【詳しく】フィンランドとスウェーデン NATO加盟なぜ目指す?

北欧のフィンランドはNATO=北大西洋条約機構への加盟を申請することを正式に明らかにしました。隣国のスウェーデンも加盟申請を検討していて、近く結論を出す見通しです。
これまでNATOに加盟せず、軍事的に中立を保ってきたフィンランドと、軍事的非同盟を貫いてきたスウェーデン。なぜいま、NATO加盟の方向に進んでいるのでしょうか。

ロシアと国境を接するフィンランドと隣国スウェーデン

ロシアとおよそ1300キロにわたって国境を接しているフィンランドは、これまでNATOには加盟せず、軍事的に中立な立場をとってきました。

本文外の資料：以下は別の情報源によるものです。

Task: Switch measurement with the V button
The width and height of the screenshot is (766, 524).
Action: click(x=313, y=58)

第二次世界大戦でソビエトから軍事侵攻を受けた経験を持ちながらも、ロシアを刺激することを避けてきたのです。

しかしロシアによるウクライナへの軍事侵攻を受けて、NATOによる集団的自衛権が必要だという世論が急速に高まっていました。

また、スウェーデンも戦争に参加せず、200年にわたって「軍事的非同盟」を貫いてきました。

フィンランド NATO加盟申請を正式表明

ロシアによるウクライナへの軍事侵攻を受け、フィンランドは15日、ニーニスト大統領とマリン首相がそろって首都ヘルシンキで会見し、NATOへの加盟を申請することを正式に明らかにしました。
その理由についてマリン首相は「私たちは今、数か月前とはまったく違ったロシアを目の当たりにしている」と述べたうえで、「ロシアを隣にする中で私たちだけで平和な未来はない。これはフィンランドで戦争を起こさないための行動だ。私たちと子どもたちのために過去に起こったような戦争があってはならない」と強調しました。

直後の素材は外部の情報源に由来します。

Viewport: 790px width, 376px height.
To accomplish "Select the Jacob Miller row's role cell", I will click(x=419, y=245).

ただ、フィンランドやスウェーデンの加盟の動きをめぐって、加盟国であるトルコが否定的な見方を示していました。これについてニーニスト大統領は「正直なところ困惑している。1か月ほど前にエルドアン大統領と電話会談したときには、賛成だと言われ、謝意を伝えたところだった。大統領が問題としていることについて話し合う用意はある」と述べ、エルドアン大統領と協議を行いたいという考えを示しました。

フィンランドでは16日から議会で加盟申請をめぐる審議が行われ、賛成が多数を占めれば、今週中にも申請するとみられます。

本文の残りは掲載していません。